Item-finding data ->
━━━

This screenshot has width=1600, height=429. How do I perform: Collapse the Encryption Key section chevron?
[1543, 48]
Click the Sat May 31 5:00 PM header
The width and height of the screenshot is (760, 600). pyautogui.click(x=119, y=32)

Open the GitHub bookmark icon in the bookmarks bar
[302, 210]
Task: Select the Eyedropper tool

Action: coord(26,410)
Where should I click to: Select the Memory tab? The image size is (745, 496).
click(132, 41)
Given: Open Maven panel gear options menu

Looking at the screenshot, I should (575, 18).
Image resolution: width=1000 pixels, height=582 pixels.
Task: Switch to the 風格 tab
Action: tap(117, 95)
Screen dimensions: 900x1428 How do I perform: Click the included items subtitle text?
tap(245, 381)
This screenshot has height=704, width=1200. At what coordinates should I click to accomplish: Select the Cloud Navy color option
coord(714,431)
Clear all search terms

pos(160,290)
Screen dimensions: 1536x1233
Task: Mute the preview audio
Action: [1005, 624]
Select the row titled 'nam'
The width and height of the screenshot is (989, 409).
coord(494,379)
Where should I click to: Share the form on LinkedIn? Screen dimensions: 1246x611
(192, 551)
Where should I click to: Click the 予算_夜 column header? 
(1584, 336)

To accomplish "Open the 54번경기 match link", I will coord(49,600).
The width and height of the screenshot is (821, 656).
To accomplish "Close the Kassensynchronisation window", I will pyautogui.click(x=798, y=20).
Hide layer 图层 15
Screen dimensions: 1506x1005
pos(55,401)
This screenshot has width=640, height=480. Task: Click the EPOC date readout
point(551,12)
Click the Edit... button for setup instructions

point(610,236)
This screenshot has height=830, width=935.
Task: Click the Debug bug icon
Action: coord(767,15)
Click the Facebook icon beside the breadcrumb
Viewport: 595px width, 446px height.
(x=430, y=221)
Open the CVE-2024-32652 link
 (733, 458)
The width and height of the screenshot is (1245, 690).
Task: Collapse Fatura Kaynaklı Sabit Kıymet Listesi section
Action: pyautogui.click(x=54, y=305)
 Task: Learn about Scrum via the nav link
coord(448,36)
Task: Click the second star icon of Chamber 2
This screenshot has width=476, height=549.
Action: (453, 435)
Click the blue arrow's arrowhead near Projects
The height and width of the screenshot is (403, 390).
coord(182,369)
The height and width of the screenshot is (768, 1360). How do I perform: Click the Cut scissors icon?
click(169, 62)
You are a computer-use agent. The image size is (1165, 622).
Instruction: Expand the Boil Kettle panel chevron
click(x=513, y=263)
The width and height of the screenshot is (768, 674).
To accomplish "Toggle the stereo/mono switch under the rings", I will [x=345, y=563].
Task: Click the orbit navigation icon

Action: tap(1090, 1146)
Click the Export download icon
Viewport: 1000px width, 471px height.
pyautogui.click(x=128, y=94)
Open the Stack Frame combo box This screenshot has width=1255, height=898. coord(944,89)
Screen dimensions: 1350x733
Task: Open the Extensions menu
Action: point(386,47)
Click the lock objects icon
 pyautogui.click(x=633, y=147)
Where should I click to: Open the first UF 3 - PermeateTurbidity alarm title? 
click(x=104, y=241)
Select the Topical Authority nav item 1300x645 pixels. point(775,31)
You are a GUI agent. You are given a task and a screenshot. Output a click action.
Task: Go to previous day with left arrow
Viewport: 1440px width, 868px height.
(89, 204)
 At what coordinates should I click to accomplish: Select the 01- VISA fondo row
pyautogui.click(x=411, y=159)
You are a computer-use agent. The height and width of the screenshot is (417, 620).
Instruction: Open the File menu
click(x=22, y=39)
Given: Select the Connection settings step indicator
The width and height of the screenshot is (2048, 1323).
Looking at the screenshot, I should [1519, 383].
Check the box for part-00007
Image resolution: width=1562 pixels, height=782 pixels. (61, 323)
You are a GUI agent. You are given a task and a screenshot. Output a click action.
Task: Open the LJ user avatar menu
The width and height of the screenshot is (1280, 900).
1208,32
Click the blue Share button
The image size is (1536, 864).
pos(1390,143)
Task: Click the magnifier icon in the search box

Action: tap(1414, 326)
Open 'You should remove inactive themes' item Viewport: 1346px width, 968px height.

━━━

Problem to solve -> Write out the data again from the line containing "Where should I click to: Share" through the line containing "I will coord(49,600).", requests included, and add 24 to every coordinate in the answers.

Written solution ->
Where should I click to: Share the form on LinkedIn? Screen dimensions: 1246x611
(216, 575)
Where should I click to: Click the 予算_夜 column header? 
(1608, 360)

To accomplish "Open the 54번경기 match link", I will coord(73,624).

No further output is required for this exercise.